Till then, it’s good
I’m becoming a big fan of Epic Brewing so when I saw this bottle I just had to try it. The Hopulent is an IPA that Epic is changing throughout the season. They are changing the grain bill and they are doing everything over the top, lots of hops and lots of malt.
This particular Hopulent was the Release #13. Epic has a website describing when each beer was brewed and which ingredients were used. The #13 was brewed on February 13, 2011 using Premium Briess Two Row with a nearly equal amount of Ultra Premium Maris Otter as the base malts. Briess Munich Malt and Weyermann CaraMunich finish off the bill nicely. Next the hops:
In the Boil: Columbus, Chinook, Centennial, Simcoe and more Simcoe. The Dry Hops: Chinook and Centennial. (Now us homebrewers need to figure out how to clone this one) This grain bill resulted in an 8.4% ABV beer.
The pour was light and cloudy with a very small white head. The aroma was exactly what I like in an IPA: very sweet hops and lots of them. The taste followed the aroma with very sweet hops upfront, but then a solid malty middle and a slightly bitter finish created a beautifully balanced big beer.
Now unfortunately this is a limited release beer and I’m not sure how many are around, but if you can find one definitely try it. This was an awesome beer!
I really can’t remember whether I picked this beer up at Whole Foods on P St NW or D’vines on 14th NW, and I wish I did because I want another. No matter where it was purchased, I remember thinking that I had heard good things about Epic and couldn’t pass up a quasi-special edition imperial IPA.
Based on previous reviews, I feel that readers have gotten to know my tastes pretty well; when it comes to IPAs, I prefer ones that have a good balance between the floral/citrus and bitterness – even if one hits you up front and the other follows. Even though the Epic Imperial IPA was a bit on the sweeter side, it did not disappoint, and I honestly think it’s one of the better tasting IPAs I’ve ever had.

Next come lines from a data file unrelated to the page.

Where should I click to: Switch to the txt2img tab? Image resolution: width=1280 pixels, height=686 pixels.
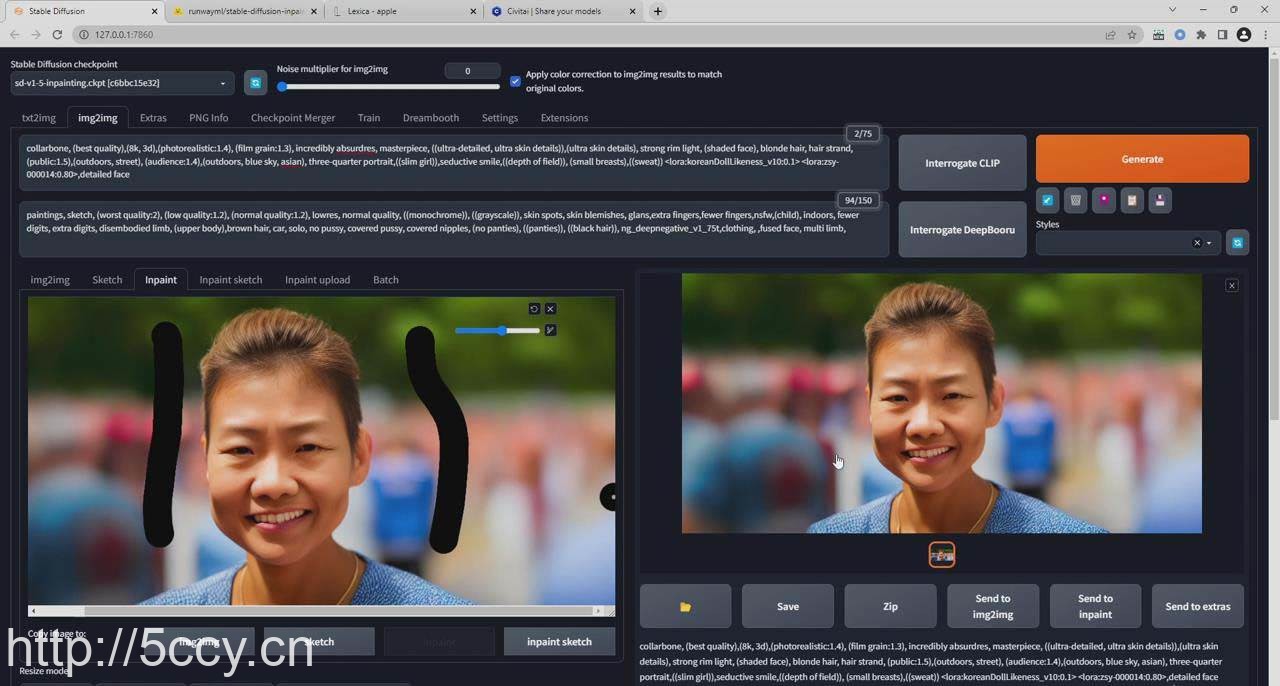(39, 118)
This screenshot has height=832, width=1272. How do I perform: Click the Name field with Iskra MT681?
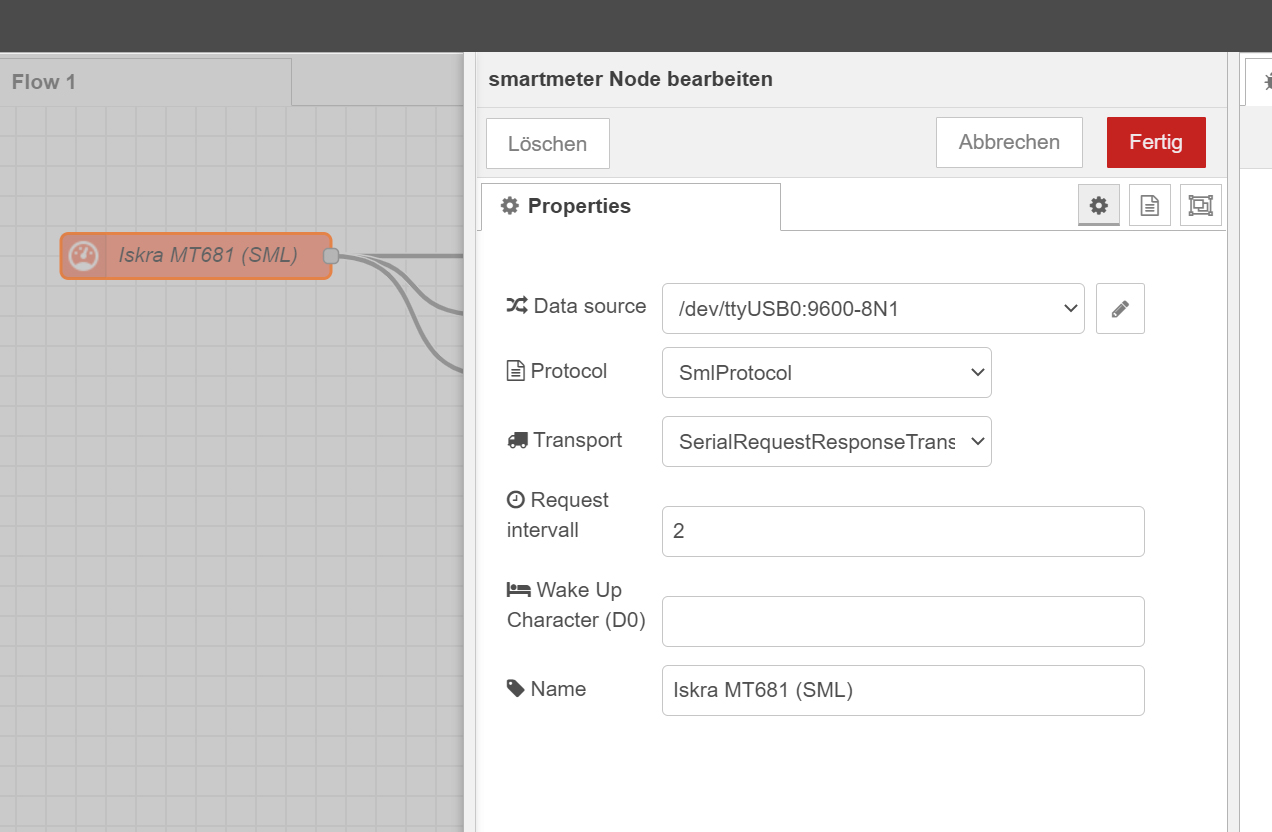click(x=902, y=690)
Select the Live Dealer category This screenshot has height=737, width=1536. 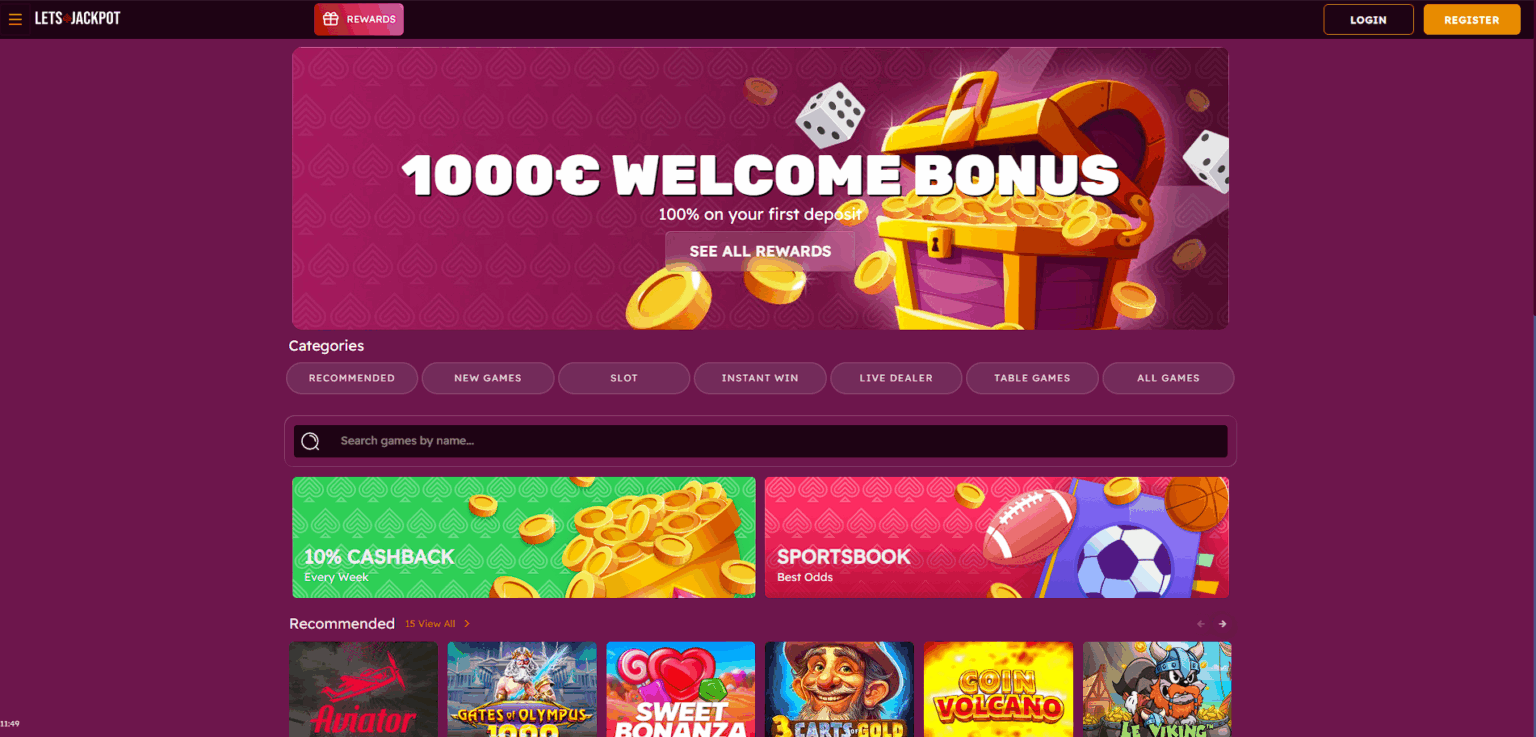pos(896,378)
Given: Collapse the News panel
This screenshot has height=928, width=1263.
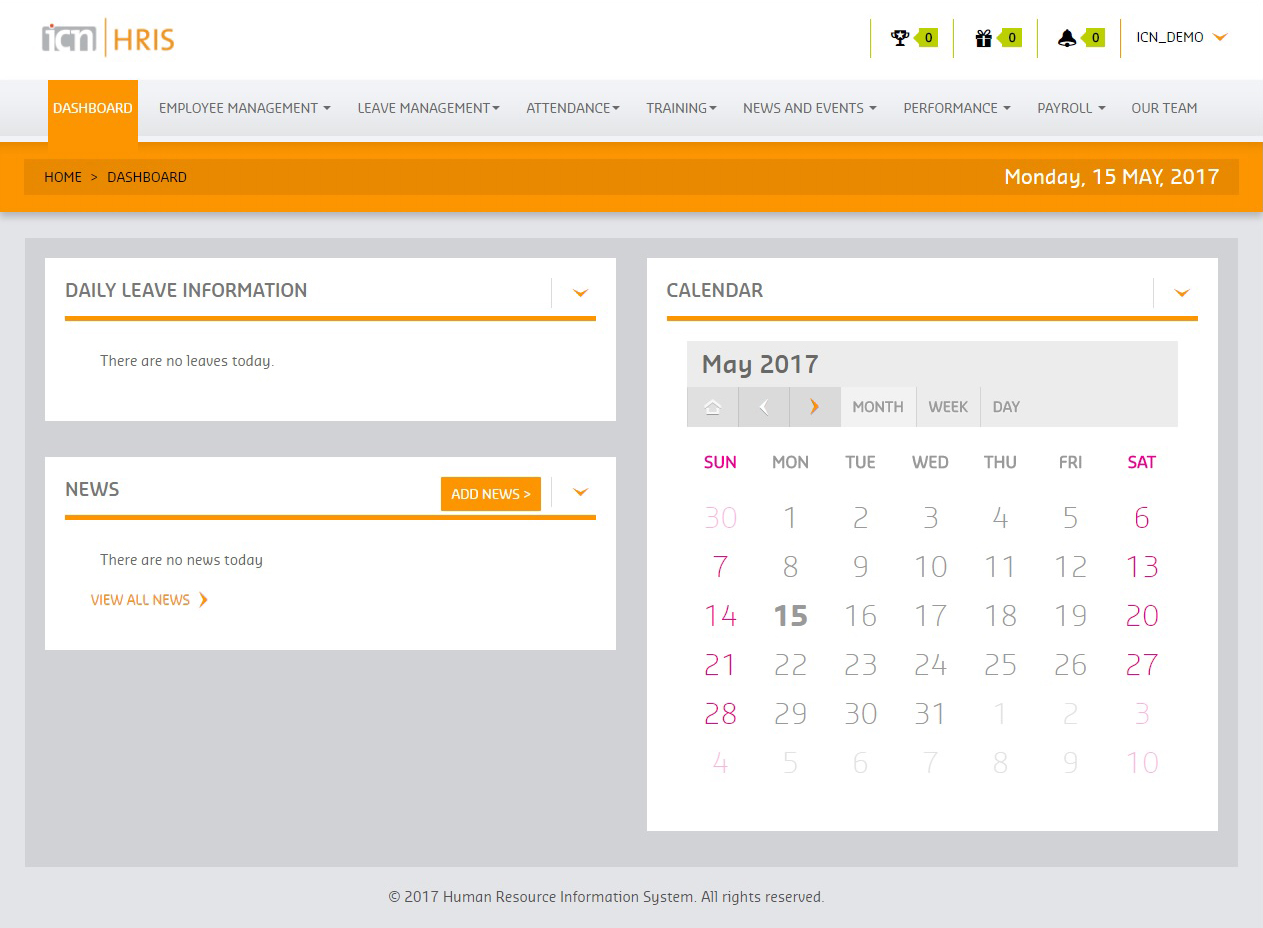Looking at the screenshot, I should (580, 492).
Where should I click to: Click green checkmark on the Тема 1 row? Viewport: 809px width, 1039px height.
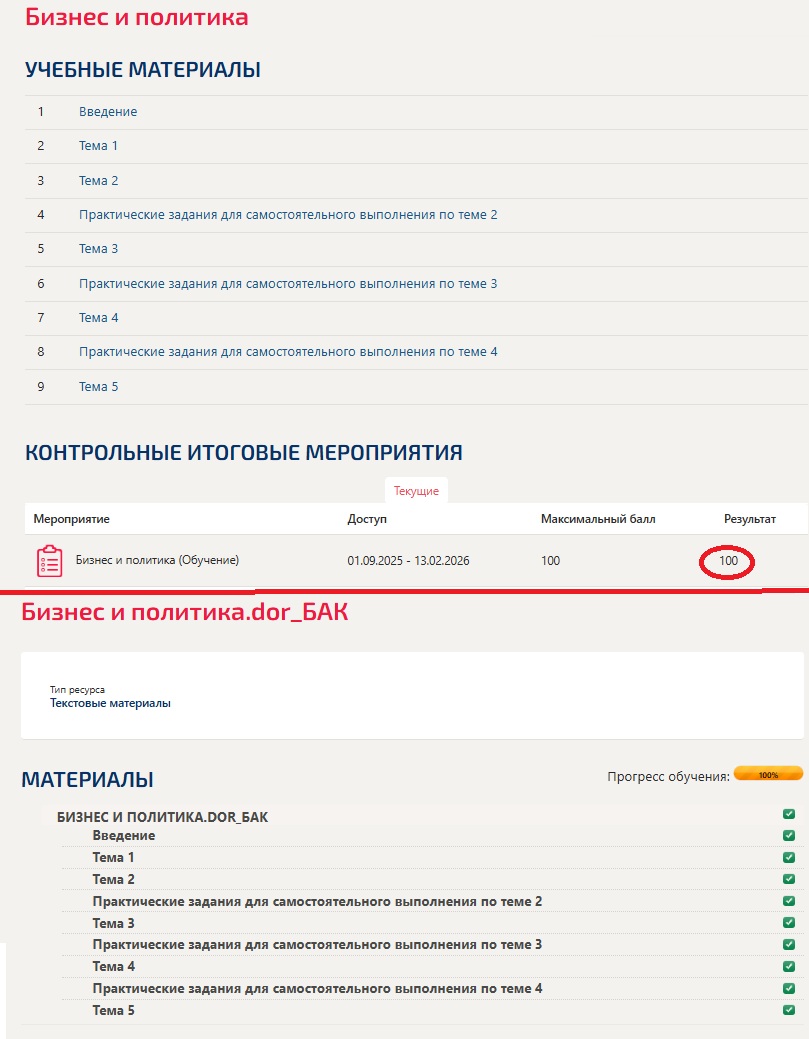pos(789,858)
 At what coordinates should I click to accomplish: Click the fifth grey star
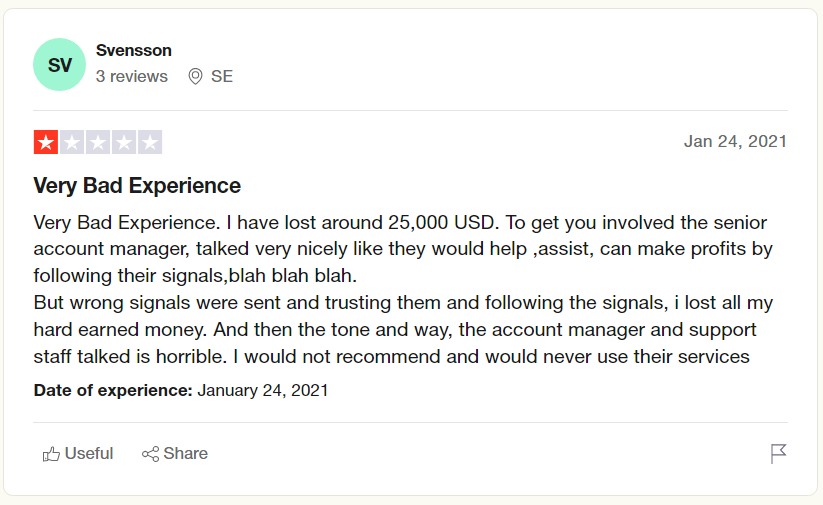pos(150,142)
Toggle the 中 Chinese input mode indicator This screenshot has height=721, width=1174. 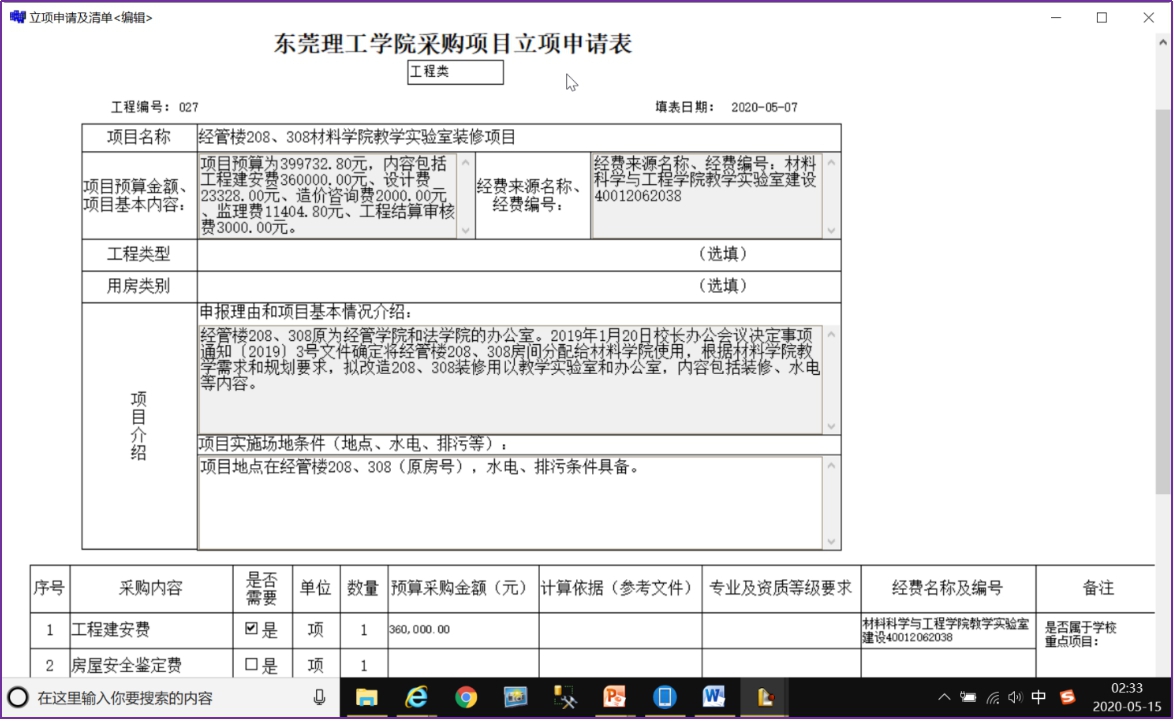click(x=1039, y=697)
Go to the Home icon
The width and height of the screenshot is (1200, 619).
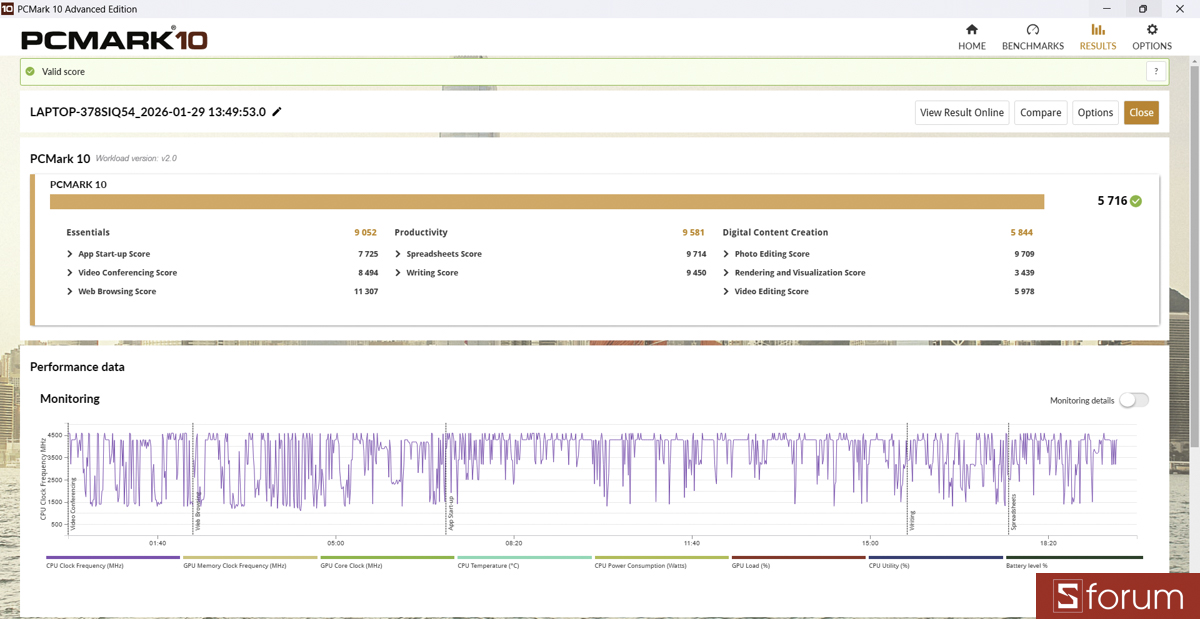click(971, 30)
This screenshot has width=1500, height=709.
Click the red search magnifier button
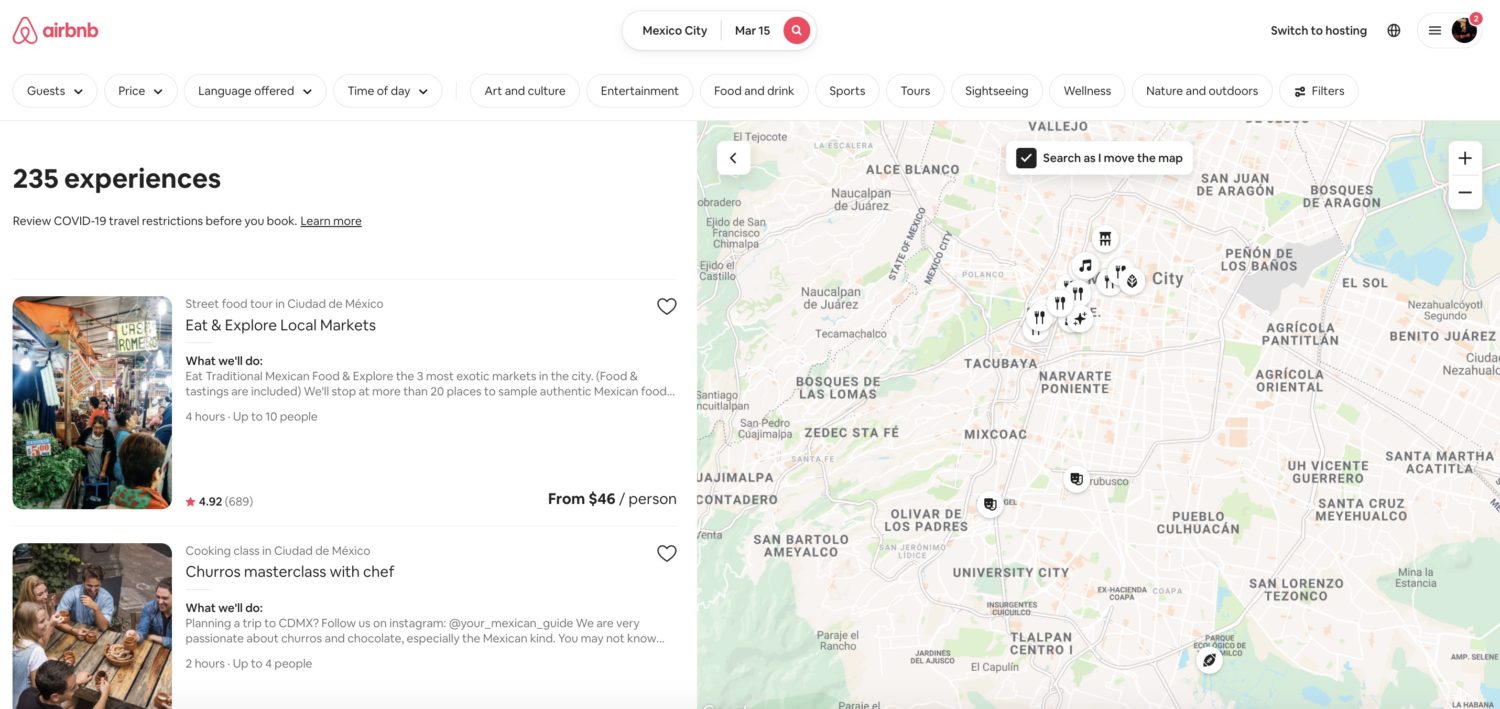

Thankfully, I decided to save this big bottle to share with a fellow J Streeter (Pyzocha) who also agreed that this beer is stellar.
The beer is a cloudy yellow color with a nice white head, and it has a nice floral sweet smell. The taste is absolutely divine – a nice floral sweetness with a touch of citrus that is followed with just enough bitterness to clean the palette. The beer’s body was creamy, full of flavor and had a small aftertaste.
All in all, get it! And tell me where you find it, so I can get some more…
I saw the Brainless on Peaches at Whole Foods on P St (where else?), and felt like it deserved my attention. I guess I have a sweet spot for fruity beers. Maybe it’s from all the Mike’s Hard Lemonade I drank in college (I know, just thinking about it makes me want to vomit… please don’t think less of me).
The Brainless on Peaches looks almost identical to the regular Brainless, but that’s definitely where it ends. The color is a nice pale gold, which you would expect from a Belgian ale. I expected a peach aroma, but it was really just oak and cloves. It was like an oak aged Belgian, no peaches in the aroma (that my primitive nose could find). The taste is where the peaches were. The beer starts off with a gentle wheat flavor, but quickly dives into the peaches. It’s very sweet in the middle. The mouthfeel is kinda soft, actually, which I’m going to attribute to the oak aging. The finish is sweet, but not overwhelming.
All in all, it’s almost exactly what I expected. Sweet, but not too sweet. If you see it around, feel free to grab it. You don’t need to jump out of your chair and race out now, though.